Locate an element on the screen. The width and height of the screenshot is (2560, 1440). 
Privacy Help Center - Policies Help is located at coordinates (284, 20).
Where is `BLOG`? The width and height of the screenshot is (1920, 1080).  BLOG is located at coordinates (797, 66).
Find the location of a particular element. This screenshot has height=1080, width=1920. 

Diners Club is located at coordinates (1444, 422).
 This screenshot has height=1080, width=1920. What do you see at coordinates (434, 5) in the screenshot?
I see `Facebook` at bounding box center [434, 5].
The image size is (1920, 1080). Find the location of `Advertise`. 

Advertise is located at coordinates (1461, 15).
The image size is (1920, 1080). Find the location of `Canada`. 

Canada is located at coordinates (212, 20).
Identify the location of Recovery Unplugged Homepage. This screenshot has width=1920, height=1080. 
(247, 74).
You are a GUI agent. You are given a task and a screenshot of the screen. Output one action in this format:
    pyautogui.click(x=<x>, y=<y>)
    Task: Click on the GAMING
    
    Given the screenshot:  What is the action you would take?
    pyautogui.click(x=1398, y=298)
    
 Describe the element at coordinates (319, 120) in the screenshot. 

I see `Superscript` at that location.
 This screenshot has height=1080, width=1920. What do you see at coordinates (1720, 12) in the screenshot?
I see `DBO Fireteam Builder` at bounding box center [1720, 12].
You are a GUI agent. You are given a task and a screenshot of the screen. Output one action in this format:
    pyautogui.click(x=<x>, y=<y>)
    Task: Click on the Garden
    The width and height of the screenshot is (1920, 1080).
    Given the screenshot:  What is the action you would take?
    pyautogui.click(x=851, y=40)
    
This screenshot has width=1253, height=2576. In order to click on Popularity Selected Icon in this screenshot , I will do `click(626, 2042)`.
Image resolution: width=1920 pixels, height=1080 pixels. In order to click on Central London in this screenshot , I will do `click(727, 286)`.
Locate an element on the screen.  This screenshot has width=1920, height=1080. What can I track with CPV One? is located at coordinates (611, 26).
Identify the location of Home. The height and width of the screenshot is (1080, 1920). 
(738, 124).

▬▬▬▬▬▬

▶ _Task description_
Rewrite the part of the material that opens with the line containing "coordinates (797, 66)." and closes with the line containing "center [1720, 12].", substituting "Locate" for "Find the location of" and leaving everything else unchanged. Give back only those lines.

▶ _Problem solution_
Where is `BLOG`? The width and height of the screenshot is (1920, 1080).  BLOG is located at coordinates (797, 66).
Locate a particular element. This screenshot has height=1080, width=1920. 

Diners Club is located at coordinates (1444, 422).
 This screenshot has height=1080, width=1920. What do you see at coordinates (434, 5) in the screenshot?
I see `Facebook` at bounding box center [434, 5].
The image size is (1920, 1080). Locate `Advertise`. 

Advertise is located at coordinates (1461, 15).
The image size is (1920, 1080). Locate `Canada`. 

Canada is located at coordinates (212, 20).
Identify the location of Recovery Unplugged Homepage. This screenshot has width=1920, height=1080. 
(247, 74).
You are a GUI agent. You are given a task and a screenshot of the screen. Output one action in this format:
    pyautogui.click(x=<x>, y=<y>)
    Task: Click on the GAMING
    
    Given the screenshot:  What is the action you would take?
    pyautogui.click(x=1398, y=298)
    
 Describe the element at coordinates (319, 120) in the screenshot. 

I see `Superscript` at that location.
 This screenshot has height=1080, width=1920. What do you see at coordinates (1720, 12) in the screenshot?
I see `DBO Fireteam Builder` at bounding box center [1720, 12].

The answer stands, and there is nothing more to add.